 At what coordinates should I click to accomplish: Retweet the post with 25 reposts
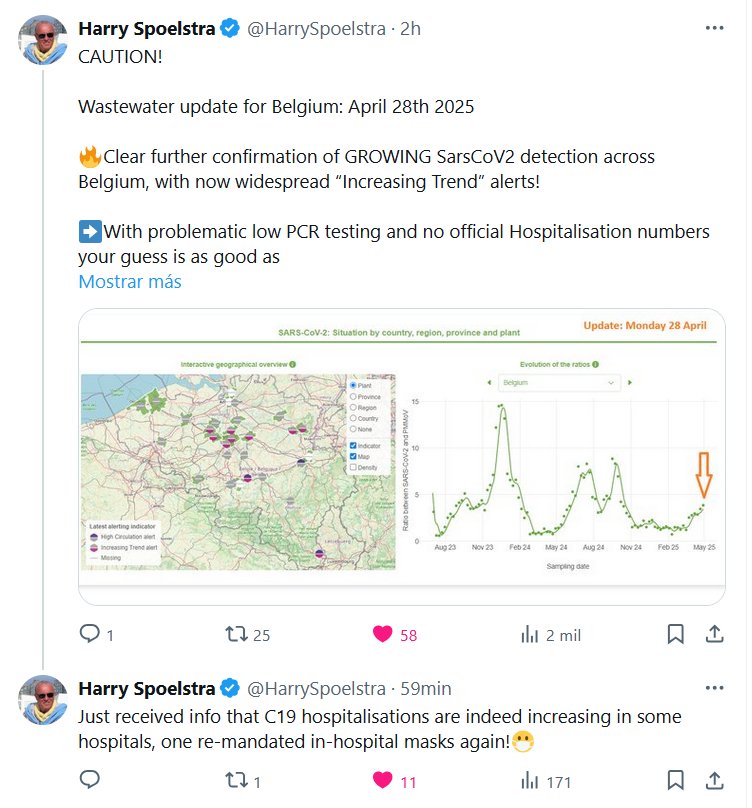tap(237, 634)
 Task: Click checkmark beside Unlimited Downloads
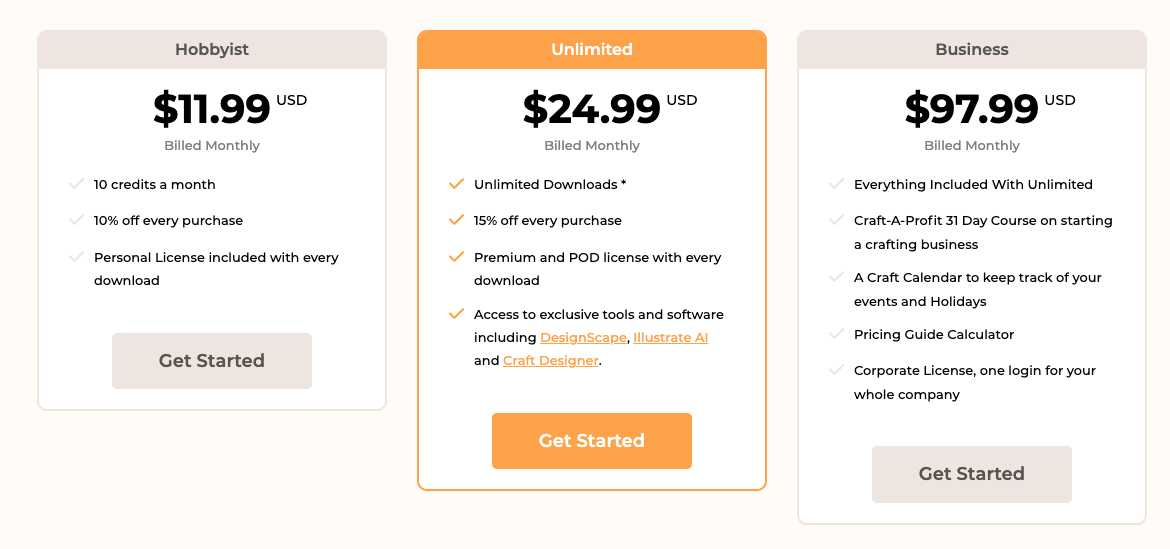point(456,183)
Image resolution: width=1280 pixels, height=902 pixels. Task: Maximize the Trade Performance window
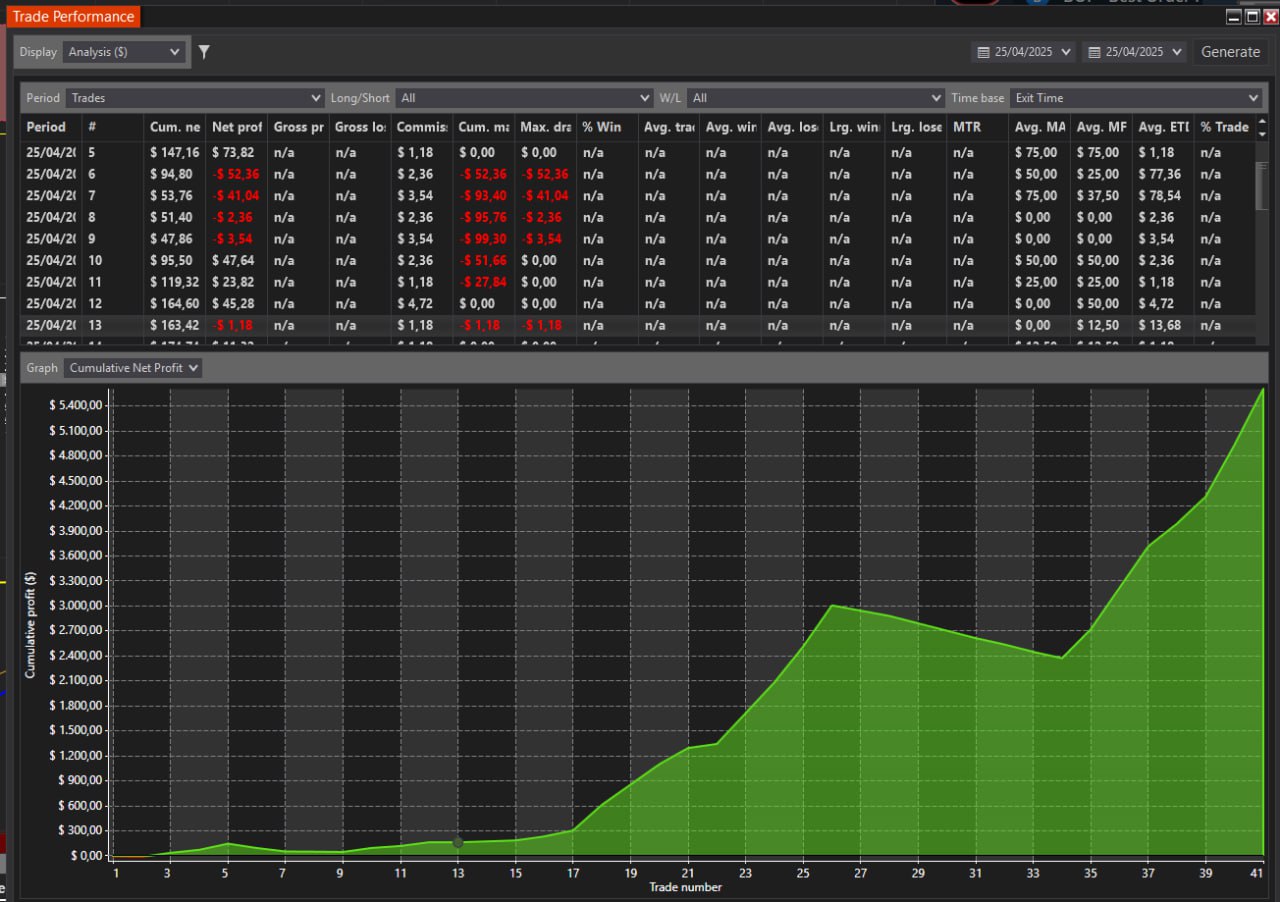(x=1252, y=17)
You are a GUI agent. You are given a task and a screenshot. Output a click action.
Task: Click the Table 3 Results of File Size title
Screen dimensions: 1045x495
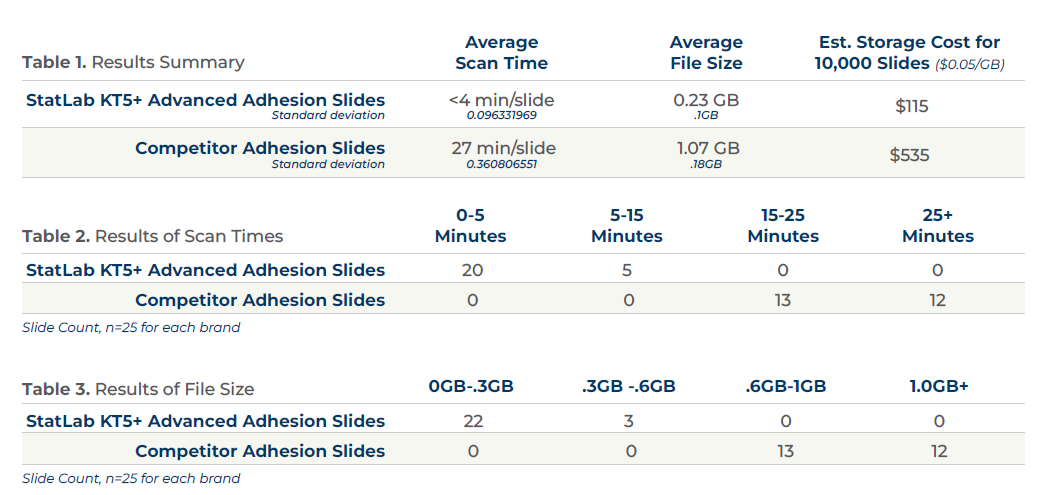(x=138, y=389)
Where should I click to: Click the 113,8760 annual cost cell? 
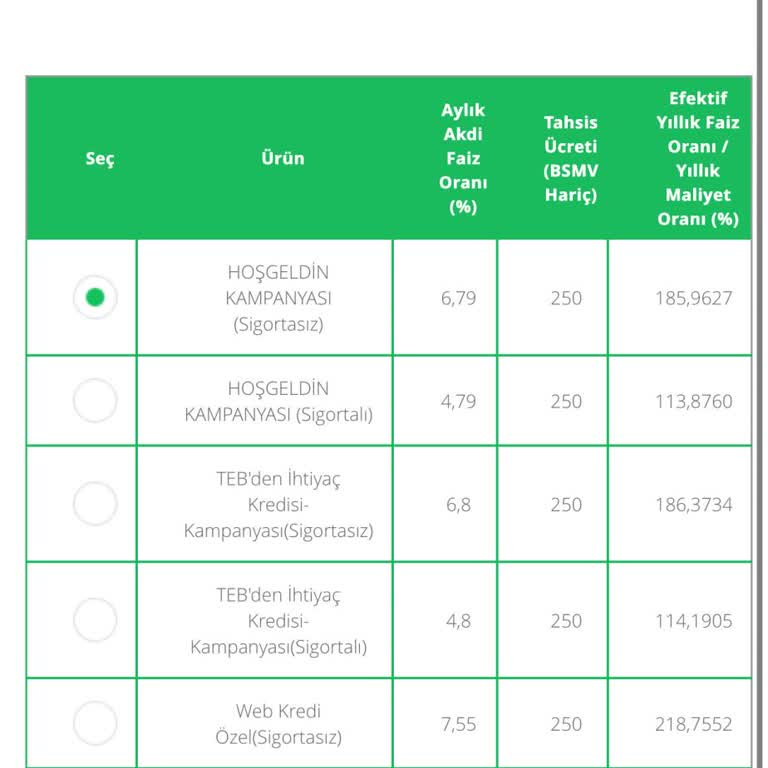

______________________________

Task item - Each line of the material needs to be given again exactly, without any of its pictures.

Output for this exercise -
 At what coordinates should I click to accomplish: Retweet the post with 25 reposts
tap(237, 634)
 Task: Click checkmark beside Unlimited Downloads
point(456,183)
Image resolution: width=1280 pixels, height=902 pixels. Task: Maximize the Trade Performance window
(x=1252, y=17)
You are a GUI agent. You are given a task and a screenshot. Output a click action.
Task: Click the Table 3 Results of File Size title
Screen dimensions: 1045x495
(x=138, y=389)
Where should I click to: Click the 113,8760 annual cost cell? 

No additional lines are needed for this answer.